A couple weeks ago, I did an interview with Metal Injection for a retrospective on the highlights, trends, and cultural significance of the heavy music scene from an insider’s perspective concerning the last ten years. Near the end of the interview, I was asked if there were any sub-genres or trends that I didn’t like, or that seemed to get on my nerves. I thought about it for a minute, and generally annoying things like nu-metal or screamo or stale metalcore just seemed obvious and an easy target, when something dawned on me. I was generally annoyed by the whole ReThrash scene.
Don’t get me wrong, I love Municipal Waste, and have enjoyed the likes of Warbringer and Toxic Holocaust on occasion. I consider myself a diehard original thrash fan, counting Metallica, Megadeth, Slayer, and Testament as some of my all-time favorite bands that really imprinted themselves on my musical DNA, displaying exactly what great heavy metal should embody. After this interview, I kept thinking about this, and realized that what perturbed me wasn’t the music at all. I liked plenty of these bands. What I really didn’t like was when any type of retro trend gets way too much credit without bringing anything significantly new to the equation. So I guess my real beef is with metal critics, blogs, websites, industry aficionados, and publications, all of which tend to have an over reaching obsession with nostalgia. Not to play favorites, but I am also equally bothered by the metal media’s constant stroking of the stoner rock scene, AKA 10,000 bands that all sound like Black Sabbath.
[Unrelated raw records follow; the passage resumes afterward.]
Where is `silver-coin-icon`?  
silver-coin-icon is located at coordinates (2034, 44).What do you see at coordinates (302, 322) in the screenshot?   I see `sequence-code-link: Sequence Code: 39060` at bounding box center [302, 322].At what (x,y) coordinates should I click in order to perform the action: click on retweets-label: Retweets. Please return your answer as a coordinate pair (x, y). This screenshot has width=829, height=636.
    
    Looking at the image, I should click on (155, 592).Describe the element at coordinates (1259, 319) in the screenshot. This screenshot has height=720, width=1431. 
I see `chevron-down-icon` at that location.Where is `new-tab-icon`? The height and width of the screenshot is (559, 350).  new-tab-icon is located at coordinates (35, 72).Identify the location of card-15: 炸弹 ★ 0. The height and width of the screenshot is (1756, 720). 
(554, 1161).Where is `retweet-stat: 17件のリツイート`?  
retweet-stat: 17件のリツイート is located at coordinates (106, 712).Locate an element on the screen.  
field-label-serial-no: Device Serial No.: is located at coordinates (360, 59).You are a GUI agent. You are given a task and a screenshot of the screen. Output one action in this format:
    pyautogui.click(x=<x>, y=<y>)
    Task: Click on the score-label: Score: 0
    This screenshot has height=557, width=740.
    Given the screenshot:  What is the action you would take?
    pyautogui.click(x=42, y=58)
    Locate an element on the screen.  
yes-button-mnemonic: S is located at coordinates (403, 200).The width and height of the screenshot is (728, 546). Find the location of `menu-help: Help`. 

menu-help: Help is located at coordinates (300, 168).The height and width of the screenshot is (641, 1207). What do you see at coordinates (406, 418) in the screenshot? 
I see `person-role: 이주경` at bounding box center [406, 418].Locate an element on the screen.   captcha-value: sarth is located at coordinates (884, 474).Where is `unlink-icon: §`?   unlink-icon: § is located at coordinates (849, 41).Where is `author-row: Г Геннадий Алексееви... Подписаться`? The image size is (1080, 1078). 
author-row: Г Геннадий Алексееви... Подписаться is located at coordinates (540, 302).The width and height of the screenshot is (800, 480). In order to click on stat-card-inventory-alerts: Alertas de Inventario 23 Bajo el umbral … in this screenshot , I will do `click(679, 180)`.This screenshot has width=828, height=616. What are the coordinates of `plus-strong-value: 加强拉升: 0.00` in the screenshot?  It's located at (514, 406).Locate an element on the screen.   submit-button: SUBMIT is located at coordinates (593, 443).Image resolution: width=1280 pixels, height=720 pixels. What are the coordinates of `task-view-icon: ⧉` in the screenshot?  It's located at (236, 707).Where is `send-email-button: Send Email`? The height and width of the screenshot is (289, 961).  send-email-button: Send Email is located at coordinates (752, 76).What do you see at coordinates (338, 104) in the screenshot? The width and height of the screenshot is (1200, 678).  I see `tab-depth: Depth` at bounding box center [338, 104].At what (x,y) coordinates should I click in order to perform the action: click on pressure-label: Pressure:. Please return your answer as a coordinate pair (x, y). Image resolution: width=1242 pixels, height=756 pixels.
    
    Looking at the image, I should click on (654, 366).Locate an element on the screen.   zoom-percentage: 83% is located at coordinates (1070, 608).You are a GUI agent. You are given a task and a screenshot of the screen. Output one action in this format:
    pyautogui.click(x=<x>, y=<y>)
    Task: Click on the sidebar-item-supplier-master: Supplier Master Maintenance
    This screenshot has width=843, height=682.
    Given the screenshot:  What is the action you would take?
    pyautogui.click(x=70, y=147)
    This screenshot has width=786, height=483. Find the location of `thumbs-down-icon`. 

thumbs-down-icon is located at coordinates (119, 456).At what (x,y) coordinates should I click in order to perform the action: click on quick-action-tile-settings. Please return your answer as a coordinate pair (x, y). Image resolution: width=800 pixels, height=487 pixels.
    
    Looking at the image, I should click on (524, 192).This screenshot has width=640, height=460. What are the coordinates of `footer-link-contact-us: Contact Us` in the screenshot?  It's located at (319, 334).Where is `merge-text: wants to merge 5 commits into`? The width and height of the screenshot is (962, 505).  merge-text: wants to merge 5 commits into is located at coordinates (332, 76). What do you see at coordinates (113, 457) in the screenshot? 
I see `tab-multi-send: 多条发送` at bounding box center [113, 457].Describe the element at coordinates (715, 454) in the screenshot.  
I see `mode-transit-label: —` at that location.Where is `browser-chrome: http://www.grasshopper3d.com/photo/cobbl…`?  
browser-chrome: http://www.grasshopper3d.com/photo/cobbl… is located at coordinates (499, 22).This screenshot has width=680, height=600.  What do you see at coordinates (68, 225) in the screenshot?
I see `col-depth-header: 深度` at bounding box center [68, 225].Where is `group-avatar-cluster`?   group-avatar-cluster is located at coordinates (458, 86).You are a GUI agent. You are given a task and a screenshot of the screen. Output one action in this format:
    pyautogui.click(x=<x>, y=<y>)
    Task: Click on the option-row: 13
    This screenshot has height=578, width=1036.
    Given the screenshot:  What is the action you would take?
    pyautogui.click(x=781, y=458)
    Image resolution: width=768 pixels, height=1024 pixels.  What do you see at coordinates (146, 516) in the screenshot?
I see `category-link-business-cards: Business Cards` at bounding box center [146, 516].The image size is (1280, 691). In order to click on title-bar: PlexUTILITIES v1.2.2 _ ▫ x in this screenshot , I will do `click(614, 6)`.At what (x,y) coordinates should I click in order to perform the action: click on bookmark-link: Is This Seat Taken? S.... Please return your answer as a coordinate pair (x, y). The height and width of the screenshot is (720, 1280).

Last week, during one of my daily perusals of this very blog, I came across a rather scathing recounting of Killswitch Engage’s self-titled album, which came out earlier this year. This caught me a bit off guard, as I considered it to be one of my favorite albums of the year and a step in the right direction from Daylights Dies, which was at first very disappointing but grew on me after some time. I was even more surprised when I saw that most user comments tended to agree with the blog entry.
Most of the criticism seemed to center around Killswitch’s supposed inability to stray from their winning formula. People seemed to think that their sound had become stagnant, and that there wasn’t enough variety between albums and songs. Now I don’t disagree that KSE has a pretty standard formula for their songs and a definitive sound that really hasn’t changed a whole lot over the years, but I am disagreeing that this is necessarily a bad thing. I want to ask you guys if you think it’s better for a band to stick to a relatively confined style through their career like Hatebreed, Cannibal Corpse, or Motorhead, or is it better to expand and experiment like Mastodon, The Haunted, or Cave In.